→ **Given passage**
=== Begin Enclosure ===

July 9, 2024 By Dr. Katrina Wood

marriage in trouble

Couples intensive therapy is for the courageous. For those who admit they’ve done all they can do on their own. It’s a brave, bold step for both parties struggling in an endangered relationship.

The willingness to seek help is a core positive value, especially in such an intimate part of our lives. Therapists know only too well that those turning to intensive interventions are in a lot of pain — and this pain places the couple’s relationship at great risk.

These are couples who have tried their best to manage their shared lives, often following rules and ways of being that were imported from early childhood modeling, and now feel their relationship needs skilled intervention. Perhaps it’s been needed for a long time. Perhaps they’ve tried but have been unable to find the tools. Perhaps they previously believed seeking help was for the weak or the unstable.

In any case, these couples face the harsh reality that they’ve grown far apart. Now they turn to an unknown yet potentially trusted professional who can help save them. Or at least illuminate and address painful parts of their lives to avert more heartache. Perhaps even rekindling what was there and what was special at the start of their journey.

This decision can turn out well, if both partners are willing to open aspects of their lives that went unexamined before. The process may unearth feelings not experienced before.

They must trust that their therapist may lead them to a conclusion that however hard may bring some sense of ease and relief. Bringing clarity to either what went wrong and cannot be mended, or what alternatively might be the start of a new and expansive way of being together.

=== End Enclosure ===

→ **Tasks for this exercise**
A: According to the passage on couples intensive therapy, where did the rules and ways of being that these couples often followed come from?
B: Reproduce the stretch of the passage on couples intensive therapy from "In any case, these" through "not experienced before.".
The material placed after this text is not needed.

→ **Collected data**
=== Begin Enclosure ===

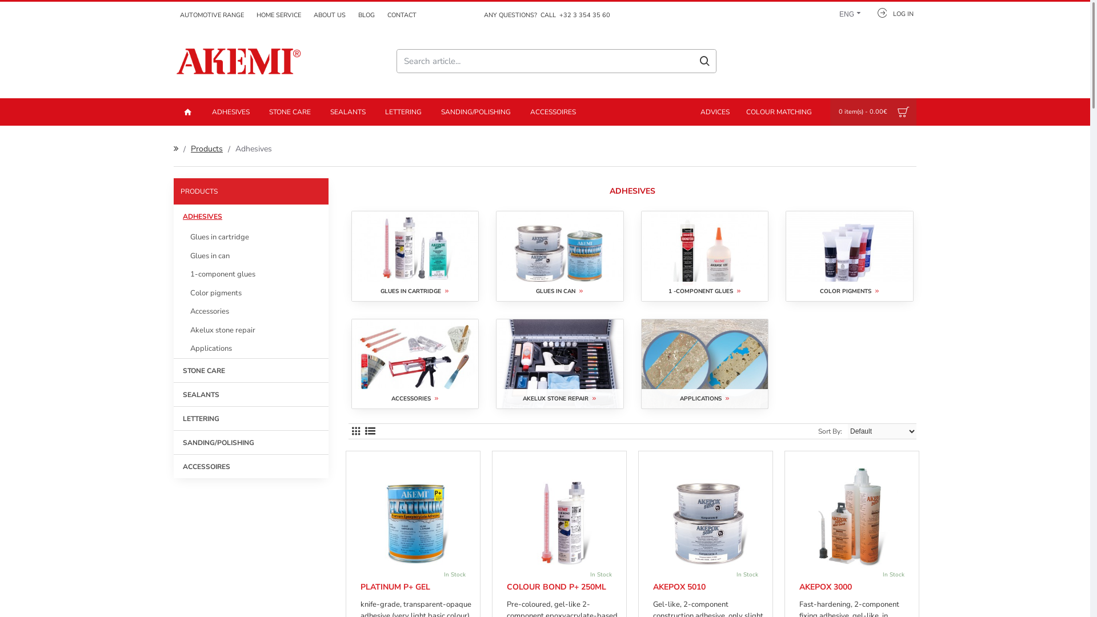 This screenshot has height=617, width=1097. Describe the element at coordinates (250, 330) in the screenshot. I see `'Akelux stone repair'` at that location.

=== End Enclosure ===

→ **Activity answers**
A: They were imported from early childhood modeling.

B:
In any case, these couples face the harsh reality that they’ve grown far apart. Now they turn to an unknown yet potentially trusted professional who can help save them. Or at least illuminate and address painful parts of their lives to avert more heartache. Perhaps even rekindling what was there and what was special at the start of their journey.

This decision can turn out well, if both partners are willing to open aspects of their lives that went unexamined before. The process may unearth feelings not experienced before.